**AUFGABEN:**
1. Beantworten Sie bitte anhand des Auszugs zur künstlichen Befruchtung die folgenden Fragen:
(a) Wofür wurden die strittigen Ausgaben aufgewendet?
(b) Welche Bestimmung wird für die Zwangsläufigkeit genannt?
(c) Aus welchen Gründen darf sich der Steuerpflichtige der Belastung nicht entziehen können, damit sie ihm zwangsläufig erwächst?
2. Schreiben Sie aus dem Auszug zur künstlichen Befruchtung den Abschnitt von „Strittig ist, ob“ bis einschließlich „nicht entziehen kann.“ wortgetreu ab.

== TEXTAUSZUG ==

Strittig ist, ob bei den für eine künstliche Befruchtung aufgewendeten Ausgaben die für eine steuerliche Geltendmachung als außergewöhnliche Belastung erforderliche Zwangsläufigkeit im Sinne des § 34 Abs. 3 EStG 1988 vorliegt. Nach dieser Bestimmung erwächst dem Steuerpflichtigen die Belastung zwangsläufig, wenn er sich ihr aus tatsächlichen, rechtlichen oder sittlichen Gründen nicht entziehen kann.

===
== ZU PRÜFENDE DATEN ==

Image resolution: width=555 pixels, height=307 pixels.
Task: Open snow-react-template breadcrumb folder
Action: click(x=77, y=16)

===
== ZU PRÜFENDE DATEN ==

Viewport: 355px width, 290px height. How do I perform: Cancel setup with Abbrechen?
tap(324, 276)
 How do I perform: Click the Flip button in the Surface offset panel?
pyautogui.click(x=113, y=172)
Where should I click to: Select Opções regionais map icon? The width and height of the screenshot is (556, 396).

===
== ZU PRÜFENDE DATEN ==

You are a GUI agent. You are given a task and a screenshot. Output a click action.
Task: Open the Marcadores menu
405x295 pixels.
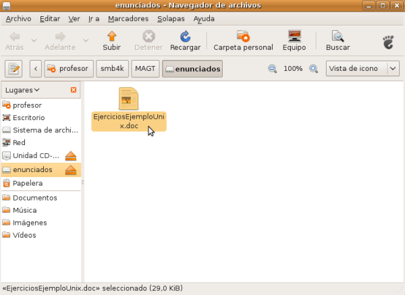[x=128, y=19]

===

**LÖSUNGEN:**
1.
(a) Für eine künstliche Befruchtung.
(b) § 34 Abs. 3 EStG 1988.
(c) Aus tatsächlichen, rechtlichen oder sittlichen Gründen.

2.
Strittig ist, ob bei den für eine künstliche Befruchtung aufgewendeten Ausgaben die für eine steuerliche Geltendmachung als außergewöhnliche Belastung erforderliche Zwangsläufigkeit im Sinne des § 34 Abs. 3 EStG 1988 vorliegt. Nach dieser Bestimmung erwächst dem Steuerpflichtigen die Belastung zwangsläufig, wenn er sich ihr aus tatsächlichen, rechtlichen oder sittlichen Gründen nicht entziehen kann.